I passed a day lately with the [James] Bryces at Bar Harbor, and we spoke—not altogether unkindly—of you. I hope you are enjoying, both of you, the summer. All goes well with us. Yours always truly,

WM. JAMES.

To F. C. S. Schiller [Corpus Christi, Oxford]

CAMBRIDGE, Oct. 23, 1897 .

Dear Schiller,—Did you ever hear of the famous international prize fight between Tom Sayers and Heenan the Benicia Boy, or were you too small a baby in 1857 [1860?] The "Times" devoted a couple of pages of report and one or more eulogistic editorials to the English champion, and the latter, brimming over with emotion, wrote a letter to the "Times" in which he touchingly said that he would live in future as one who had been once deemed worthy of commemoration in its leaders.
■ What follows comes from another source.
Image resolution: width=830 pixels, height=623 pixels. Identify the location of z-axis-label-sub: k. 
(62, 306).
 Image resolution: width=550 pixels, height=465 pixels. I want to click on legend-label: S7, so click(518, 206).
After reading your review of me in the October "Mind" (which only reached me two days ago) I feel as the noble Sayers felt, and think I ought to write to Stout to say I will try to live up to such a character. My past has not deserved such words, but my future shall. Seriously, your review has given me the keenest possible pleasure. This philosophy must be thickened up most decidedly—your review represents it as something to rally to, so we must fly a banner and start a school. Some of your phrases are bully: "reckless rationalism," "pure science is pure bosh," "infallible a priori test of truth to screen us from the consequences of our choice," etc., etc. Thank you from the bottom of my heart!

The enclosed document [a returned letter addressed to Christ Church] explains itself. The Church and the Body of Christ are easily confused and I haven't a scholarly memory. I wrote you a post-card recently to the same address, patting you on the back for your article on Immortality in the "New World." A staving good thing. I am myself to give the "Ingersoll Lecture on Human Immortality" here in November—the second lecturer on the foundation. I treat the matter very inferiorly to you, but use your conception of the brain as a sifting agency, which explains my question in the letter. Young [R. B.] Merriman is at Balliol and a really good fellow in all possible respects. Pray be good to him if he calls on you. I hope things have a peacock hue for you now that term has begun. They are all going well here. Yours always gratefully,

W. J.

To James J. Putnam

CAMBRIDGE, Mar. 2, 1898 .

Dear Jim,—On page 7 of the "Transcript" tonight you will find a manifestation of me at the State House, protesting against the proposed medical license bill.

If you think I enjoy that sort of thing you are mistaken. I never did anything that required as much moral effort in my life. My vocation is to treat of things in an all-round manner and not make ex-parte pleas to influence (or seek to) a peculiar jury. Aussi , why do the medical brethren force an unoffending citizen like me into such a position? Legislative license is sheer humbug—mere abstract paper thunder under which every ignorance and abuse can still go on. Why this mania for more laws? Why seek to stop the really extremely important experiences which these peculiar creatures are rolling up?

Bah! I'm sick of the whole business, and I well know how all my colleagues at the Medical School, who go only by the label, will view me and my efforts. But if Zola and Col. Picquart can face the whole French army, can't I face their disapproval?—Much more easily than that of my own conscience!